November 17, 2018 (by Asif Shamim) - External fuel tanks will be trialled on a pair of Royal Australian Air Force C-130J Hercules transport aircraft over the next 12 months.
RAAF C-130J Hercules #A97-440 fitted with external fuel tanks as part of a trial to determine the value of extra fuel capacity in the Hercules fleet as seen on November 14, 2018. [ Photo by CPL David Gibbs, © Commonwealth of Australia, DoD]
The fuel tanks increase the fuel capacity of a Hercules from 19 tonnes to 27 tonnes.
In November, the first aircraft to receive these tanks – serial #A97-440
– was handed over to No. 37 Squadron at RAAF Base Richmond following routine scheduled maintenance from Airbus Group Australia Pacific.
Air Commodore William Kourelakos, Commander Air Mobility Group, said the utility of these fuel tanks would be explored in a variety of missions.
"Extra fuel is useful during Forward Arming and Refuelling Point operations, where the crew land and offload fuel to another aircraft, vehicle or storage tank," Air Commodore Kourelakos said.
"The fuel tanks can also extend range or endurance during certain missions, allowing us to be more persistent in an area such as during Search and Rescue missions."
"Carrying that extra fuel brings weight and drag considerations, so this trial will determine how these tanks might benefit our future airlift operations."

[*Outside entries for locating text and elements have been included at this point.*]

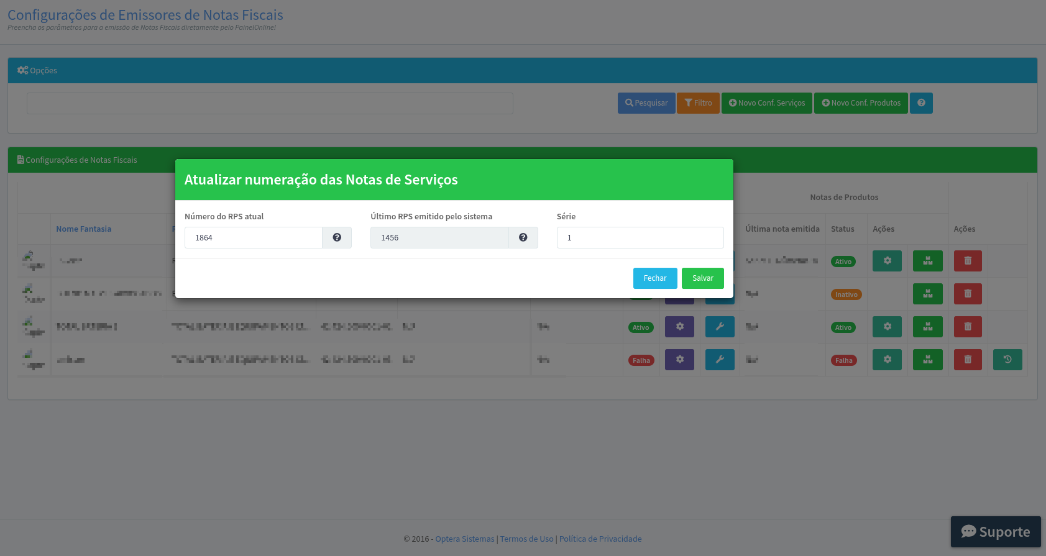1046x556 pixels.
Task: Open the Termos de Uso link
Action: click(x=526, y=539)
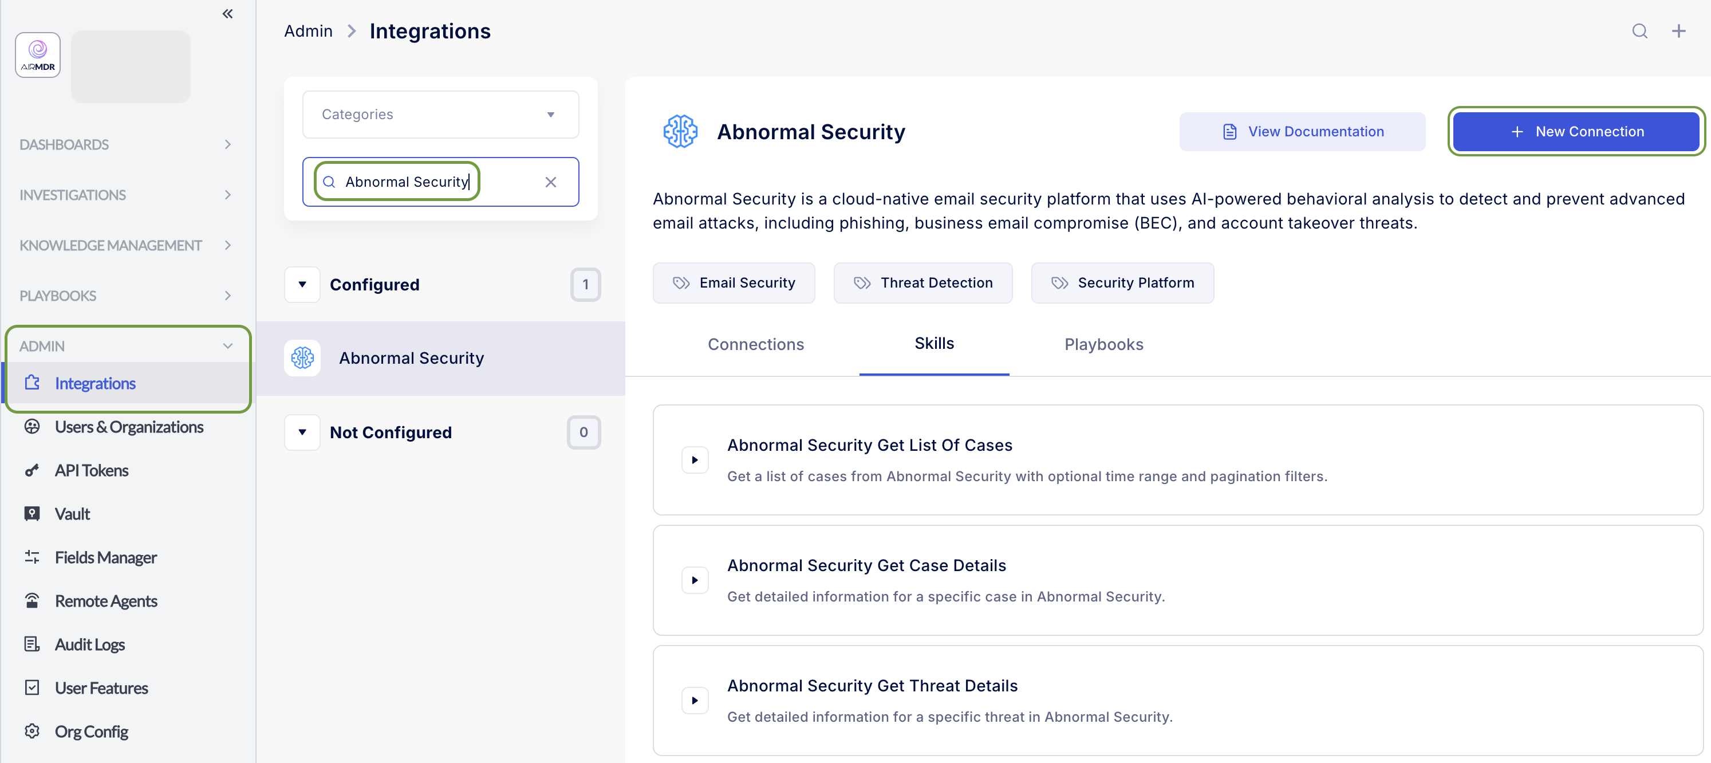Open View Documentation

(x=1302, y=132)
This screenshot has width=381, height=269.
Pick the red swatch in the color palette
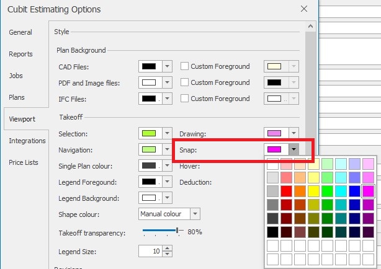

Older models of the Hercules were equipped with external fuel tanks, and the tanks used in this trial have been refurbished from remaining stock after the retirement of the C-130H Hercules in 2012.
The C-130J was introduced to RAAF service in 1999 without external fuel tanks, due to its engines being more efficient and more powerful than those that powered earlier generations of Hercules.
The utility of these fuel tanks will be explored this December, with A97-440 expected to support Operation Christmas Drop in Guam. Hosted by the United States Pacific Air Forces, Operation Christmas Drop involves the delivery of donated gifts including food, clothing and toys to remote island communities in the West Pacific.
"Some of these missions are to islands more than 2000 kilometres from Guam, where there's very limited options to divert in the event of an emergency," Air Commodore Kourelakos said.
"Carrying that extra fuel would make some aspects of mission planning easier, allow crews to deliver to more island communities, or increase the amount of time loitering at a Drop Zone."